All’inizio mi piaceva che risolvesse tutti i miei problemi e non mi coinvolgesse nei suoi, ma poi mi resi conto che semplicemente non aveva fiducia in me e mi considerava poco intelligente.
Più tardi, mi tolse persino la voce.
Non avevo voce in capitolo in nessun aspetto della sua vita. Prendeva decisioni per me, persino per il colore dei miei capelli. Un po’ dopo, cominciò ad alzare la voce contro di me, a lanciare oggetti e a usare un linguaggio spiacevole. Dopo sei mesi di vita in questa gabbia dorata, rimasi incinta. Durante tutta la gravidanza, non mi toccò mai.

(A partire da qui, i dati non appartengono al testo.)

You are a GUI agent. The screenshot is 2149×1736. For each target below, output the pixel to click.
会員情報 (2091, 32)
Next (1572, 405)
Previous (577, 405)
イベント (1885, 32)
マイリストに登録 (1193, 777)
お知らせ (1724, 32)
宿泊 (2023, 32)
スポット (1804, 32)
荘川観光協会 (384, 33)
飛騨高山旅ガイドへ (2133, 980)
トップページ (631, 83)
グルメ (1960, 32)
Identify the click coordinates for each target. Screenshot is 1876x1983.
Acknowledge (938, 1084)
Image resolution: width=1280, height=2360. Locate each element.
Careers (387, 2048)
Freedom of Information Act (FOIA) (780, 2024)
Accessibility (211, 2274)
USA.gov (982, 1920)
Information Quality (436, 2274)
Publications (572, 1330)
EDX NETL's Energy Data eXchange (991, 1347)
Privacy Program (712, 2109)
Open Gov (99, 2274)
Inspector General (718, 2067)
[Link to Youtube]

Mi trattava come una regina, mi sommergeva di regali e complimenti. Pensavo che fosse cambiato, o meglio, che nostro figlio lo avesse cambiato, ma mi sbagliavo.
Dopo la nascita di nostro figlio, diventò più duro nei miei confronti. Non passava giorno senza percosse. Per una parola detta male, per una tavola apparecchiata male, per incrociare le gambe, o persino per una tazza di caffè scadente, ricevevo colpi al viso, alla schiena o allo stomaco.
Mi sentivo non una moglie, ma un tutore, qualcuno addestrato a usare una lettiera e picchiato quando commettevo errori.
Avevo 24 anni, il mio corpo era coperto di lividi e i miei nervi erano a pezzi, ma non potevo nemmeno pensare al mio stato mentale.
Decisi che nel mio caso, il divorzio era l’unica salvezza. Dobbiamo ricordare che mio marito aveva potenti connessioni; sosteneva che portarmi via mio figlio sarebbe stata una questione di minuti per lui. Non importa quanto sognavo una vita normale senza violenza, mio figlio era tutto per me;
non potevo lasciarlo. Ora vivo con mio figlio sotto lo stesso tetto. Porta cicatrici, visibili nei suoi occhi e su tutto il suo corpo. Stiamo cercando di ricostruire le nostre vite.